Inline pumping system is designed to make wastewater lift stations much less maintenance-intensive while dealing with wipes and other trash.
Lift stations are a key link in the wastewater collections chain. They can also be maintenance-intensive. That’s especially true since the proliferation of consumer wipes products that, when flushed, can collect in lift stations and clog submersible pumps.
Now Kansas-based C&B Equipment offers a different concept in lift station pumping. Called the DIP System (for direct inline pumping), the technology has been deployed in numerous wastewater systems in Europe, but is new to North America.
In place of submersible pumps installed in a wet well and activated by floats, the DIP System pumps are directly connected to the lift station inlet and outlet. The pumps run continuously when there is flow, ramping their speed up and down according to the incoming flow volume. When there is no flow, the pumps stop.
In the process, the pumps grind up wipes and other trash to pass through without causing clogs. Jon Dunham, key accounts manager for C&B Equipment, described the technology in an interview with Municipal Sewer & Water.
MSW: How would you describe the difference between your system and traditional lift station pumping?
Dunham: Traditional lift stations use submersible pumps in a wet well. The pumps are activated by float switches when the water reaches a preset level. The pumps then run at full speed to empty the wet well. In the DIP System, the inflow is piped directly into the pump — a wet well is not necessary. The pumps operate continuously and are controlled by a variable-frequency drive so they run at the speed necessary to handle the flow. It is not batch pumping.
MSW: What sort of maintenance do traditional lift stations require?
Dunham: A primary issue with submersible pumps in wet wells is clogging with wipes and other flushable materials. The float switches are subject to fouling with fats, oils and grease, and may require frequent cleaning to keep them operable. In addition, wet wells occasionally have to be cleaned out, typically with a vacuum truck. Then you have hydrogen sulfide gas that can corrode electrical components, anything made of steel or iron, and even concrete. The cost of maintaining a wet well continues for as long as it is in service.
MSW: Why does the DIP System require less maintenance?
Dunham: The wastewater remains inside the piping and the pump, creating a clean and dry environment. Solid objects such as cans and plastic bottles, and fibrous items such as wipes or bandages, can pass through without clogging the pumps. Whereas wet wells typically use a duplex pumping system, which means two check valves and two plug valves in a valve vault, the DIP System uses only one check valve and one plug valve. There is no valve vault, so the system fits in a smaller footprint. The main system components are stainless steel. With soft starts and stops, there is no water hammer, so you ease the impact on the sewer line and valves downstream.
MSW: How does this system deal with wipes, rags and other trash materials?

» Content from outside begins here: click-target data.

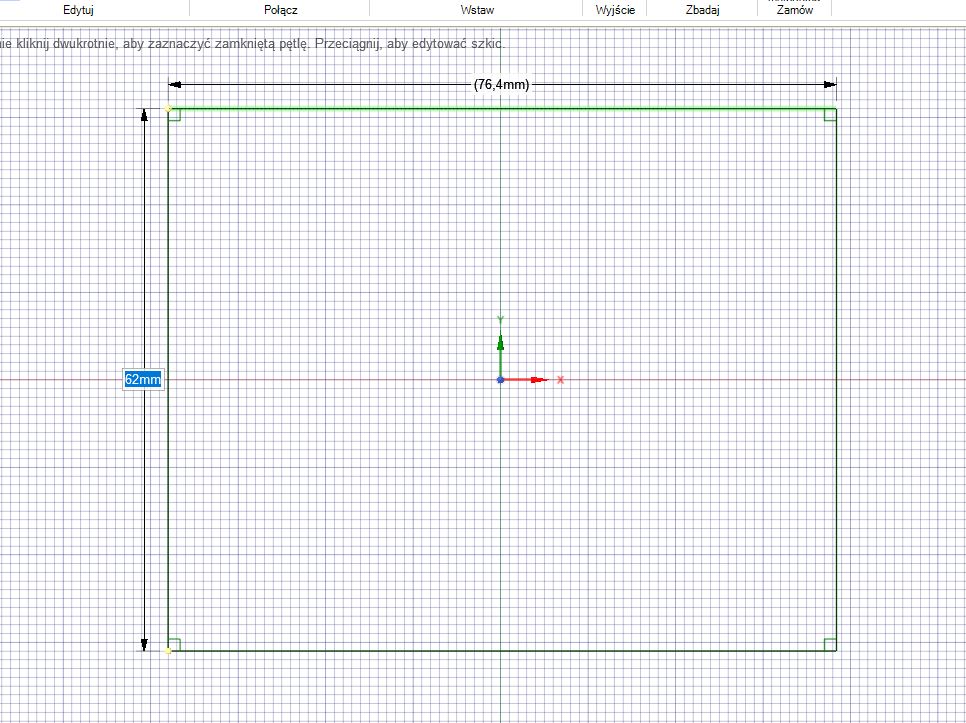Select the yellow endpoint at bottom-left corner
The height and width of the screenshot is (723, 966).
coord(168,651)
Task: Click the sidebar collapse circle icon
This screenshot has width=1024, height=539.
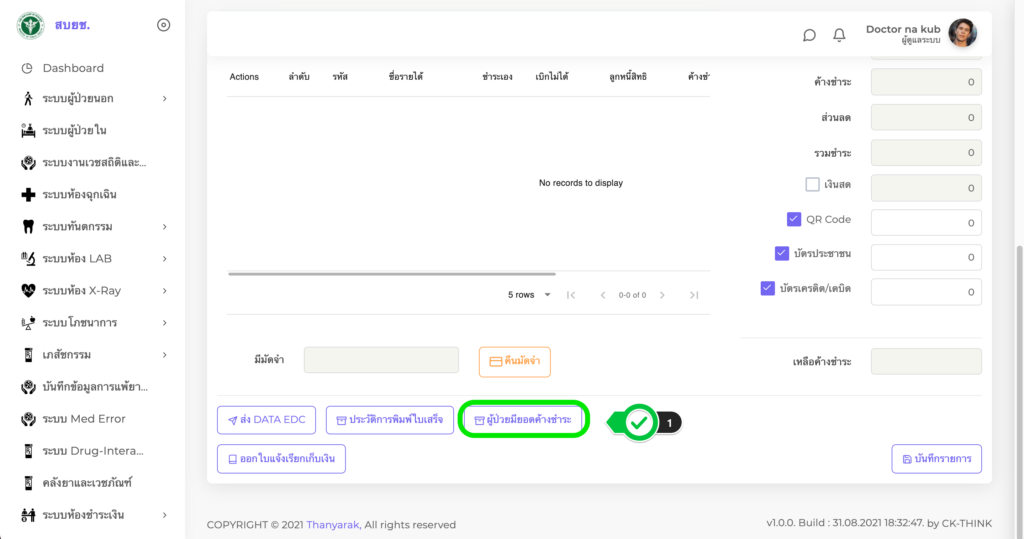Action: [x=164, y=25]
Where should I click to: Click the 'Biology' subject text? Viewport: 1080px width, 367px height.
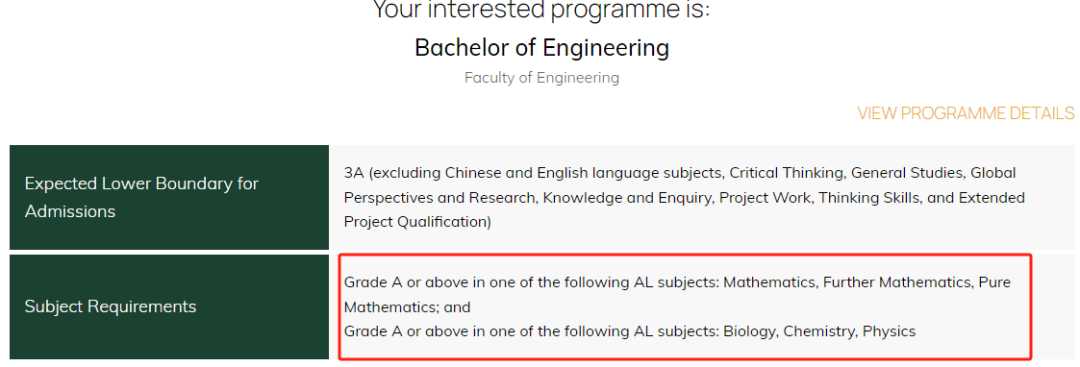(x=749, y=332)
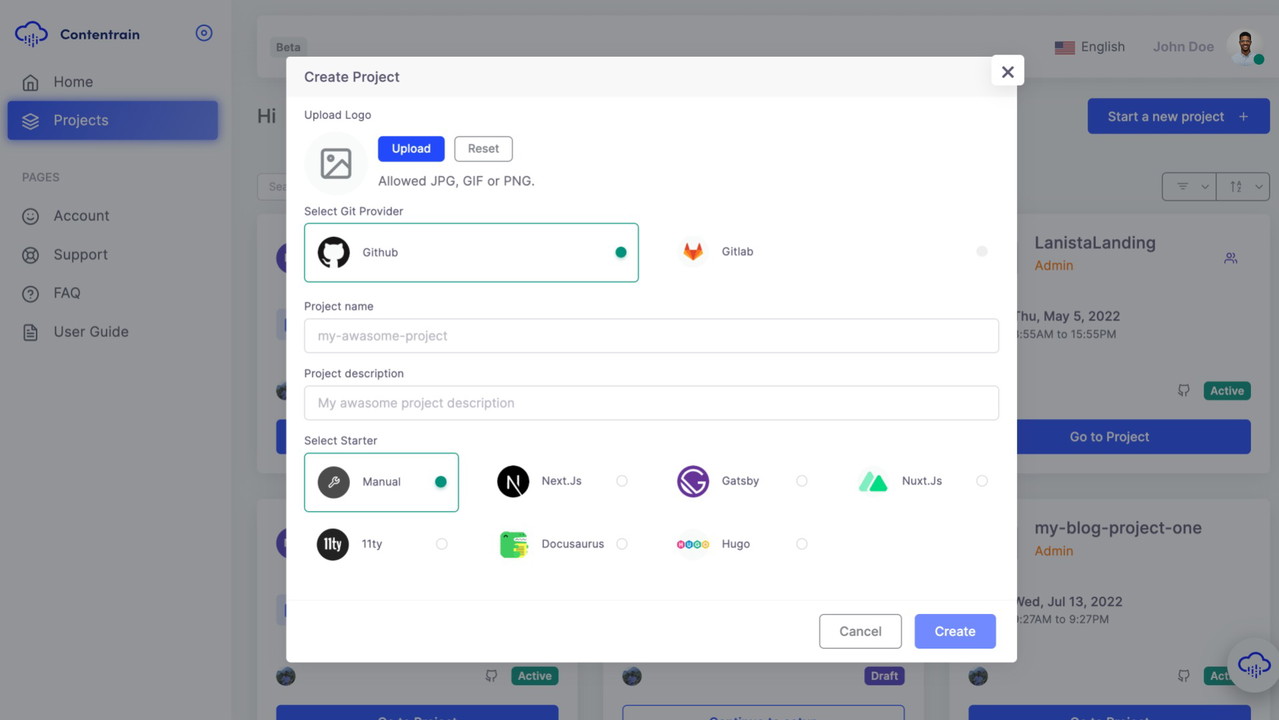The image size is (1279, 720).
Task: Click the logo image placeholder icon
Action: [x=336, y=164]
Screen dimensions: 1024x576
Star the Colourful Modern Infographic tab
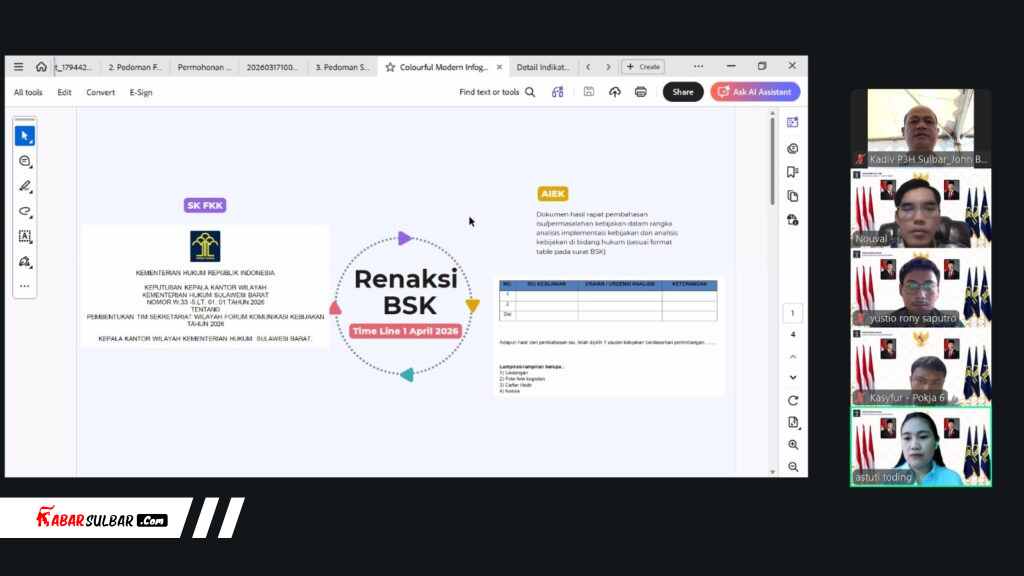pyautogui.click(x=390, y=67)
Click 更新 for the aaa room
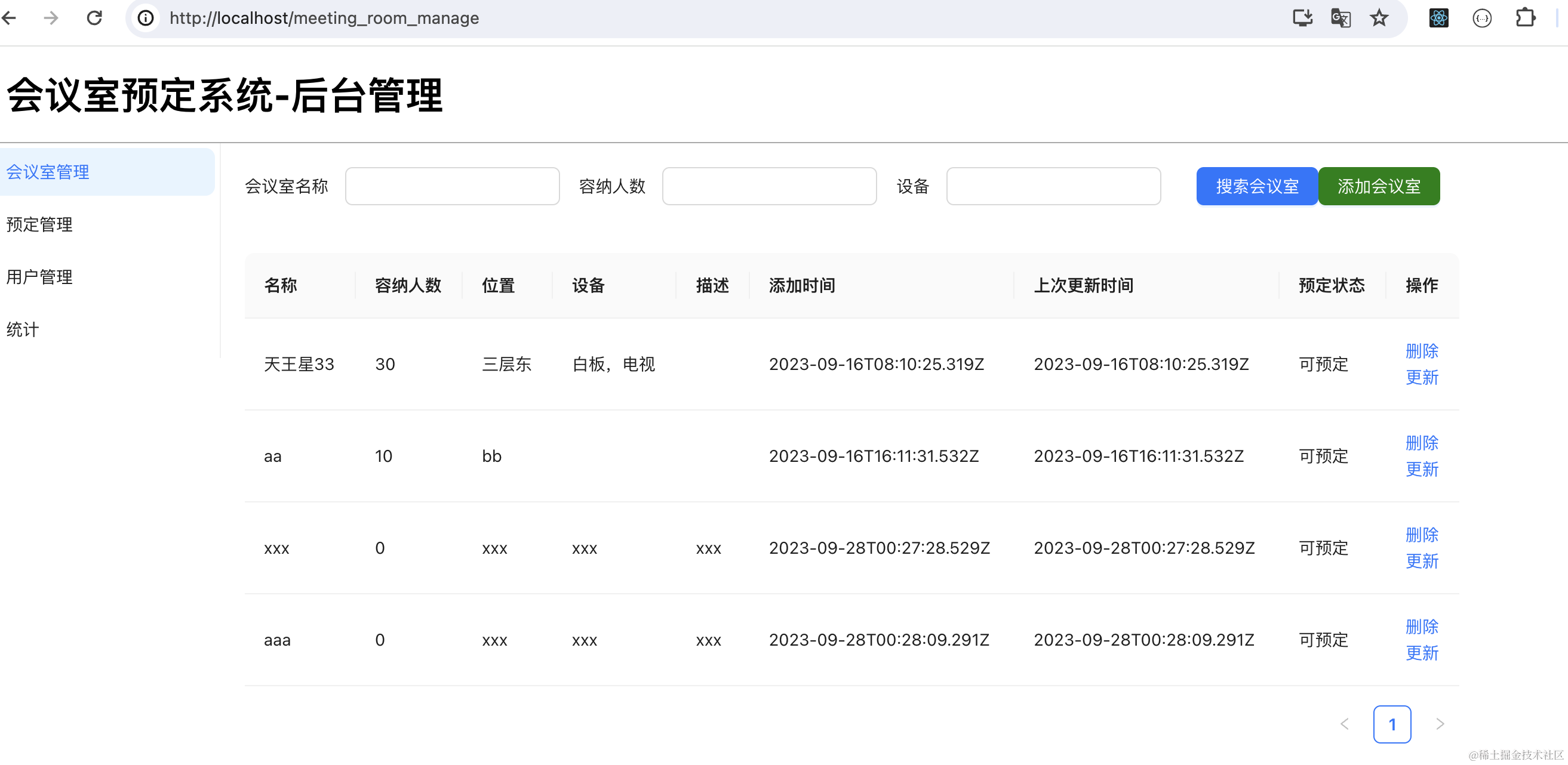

Dunham: The pump is self-cleaning and uses a special impeller design. When the torque increases, the pump senses that it is becoming clogged. It then automatically slows down, stops and reverses direction. When it does that, knives on the impeller pop up and slice up any trash. When the pump senses that it is running free again, it slows down, stops and returns to the normal pumping direction. All this happens without operator intervention.
MSW: Can this technology be retrofitted to existing lift station wet wells?
Dunham: It is easy to retrofit. There have been cases where retrofits have been completed in one day. You can take an existing wet well, pull out the old submersible pumps, put this system in, and pipe the inlet and outlet directly into the pumping system.
MSW: How is the rate of pumping controlled?
Dunham: The pumps are controlled by the volume of influent, through the electronic system that is provided. The flow rate is measured by a transducer installed in the lower part of the inlet. The transducer measures the depth of the flow over it, and the output from the transducer determines the speed of the pumps. The system has two pumps and two motors, and is sized so that one pump and motor will handle 100 percent of the expected capacity. In the case of higher inflow, both pumps will kick on, so in effect you have 200 percent of capacity.
MSW: How is the system monitored?
Dunham: The control scheme is fully customer programmable. Users can check on or adjust the pump operation remotely using a smartphone, tablet or desktop computer. They can dial up the pump, see how it’s running. They don’t have to send a crew to the site.
MSW: Where has this technology been deployed successfully?
Dunham: The first system went into use in Europe in 2003, and since then thousands of them have been installed. In Europe, wastewater is typically handled by the private sector under contract with municipalities. These contractors often remove the submersible pumps from lift stations and install the DIP System to eliminate maintenance. From that point they can largely manage the system remotely.
MSW: What return on investment can a utility expect from a retrofit of this system?
Dunham: That depends on the size of the system and the initial cost, but a typical installation will pay for itself in two to three years from the savings on maintenance.
MSW: How does this technology fit the needs of today’s wastewater systems?
Dunham: Every government agency and utility I talk to is looking for innovation and sustainability. This system answers those needs. Furthermore, the wastewater industry is facing a personnel issue with a coming wave of retirements. Our system lends itself to younger people because it’s technologically astute and frees them from dirty work, which no one wants to do anymore.